Records shown ▸
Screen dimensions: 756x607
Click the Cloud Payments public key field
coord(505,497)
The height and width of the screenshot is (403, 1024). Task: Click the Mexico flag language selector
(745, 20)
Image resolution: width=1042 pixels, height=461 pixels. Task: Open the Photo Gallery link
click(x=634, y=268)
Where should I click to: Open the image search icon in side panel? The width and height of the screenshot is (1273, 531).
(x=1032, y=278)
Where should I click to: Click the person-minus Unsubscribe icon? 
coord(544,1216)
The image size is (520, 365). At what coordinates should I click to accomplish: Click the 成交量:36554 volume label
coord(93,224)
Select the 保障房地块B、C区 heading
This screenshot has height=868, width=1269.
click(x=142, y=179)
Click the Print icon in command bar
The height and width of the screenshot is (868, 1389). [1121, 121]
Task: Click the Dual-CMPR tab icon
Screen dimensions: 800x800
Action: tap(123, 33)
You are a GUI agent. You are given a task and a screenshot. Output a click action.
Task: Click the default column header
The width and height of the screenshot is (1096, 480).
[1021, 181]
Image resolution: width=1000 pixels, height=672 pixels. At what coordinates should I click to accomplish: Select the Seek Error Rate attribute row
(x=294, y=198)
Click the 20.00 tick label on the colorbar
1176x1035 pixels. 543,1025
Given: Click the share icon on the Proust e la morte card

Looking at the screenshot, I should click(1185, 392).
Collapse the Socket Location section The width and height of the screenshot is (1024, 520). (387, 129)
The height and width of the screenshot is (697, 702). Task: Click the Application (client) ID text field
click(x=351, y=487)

Your task ▸
The material above needs to be reproduced exactly as written.

Exercise solution ▸
Screen dimensions: 756x607
Click the Cloud Payments public key field
coord(505,497)
The height and width of the screenshot is (403, 1024). Task: Click the Mexico flag language selector
(745, 20)
Image resolution: width=1042 pixels, height=461 pixels. Task: Open the Photo Gallery link
click(x=634, y=268)
Where should I click to: Open the image search icon in side panel? The width and height of the screenshot is (1273, 531).
(x=1032, y=278)
Where should I click to: Click the person-minus Unsubscribe icon? 
coord(544,1216)
The image size is (520, 365). At what coordinates should I click to accomplish: Click the 成交量:36554 volume label
coord(93,224)
Select the 保障房地块B、C区 heading
This screenshot has height=868, width=1269.
click(x=142, y=179)
Click the Print icon in command bar
The height and width of the screenshot is (868, 1389). [1121, 121]
Task: Click the Dual-CMPR tab icon
Screen dimensions: 800x800
Action: tap(123, 33)
You are a GUI agent. You are given a task and a screenshot. Output a click action.
Task: Click the default column header
The width and height of the screenshot is (1096, 480).
[1021, 181]
Image resolution: width=1000 pixels, height=672 pixels. At what coordinates should I click to accomplish: Select the Seek Error Rate attribute row
(x=294, y=198)
Click the 20.00 tick label on the colorbar
1176x1035 pixels. 543,1025
Given: Click the share icon on the Proust e la morte card

Looking at the screenshot, I should click(1185, 392).
Collapse the Socket Location section The width and height of the screenshot is (1024, 520). (387, 129)
The height and width of the screenshot is (697, 702). Task: Click the Application (client) ID text field
click(x=351, y=487)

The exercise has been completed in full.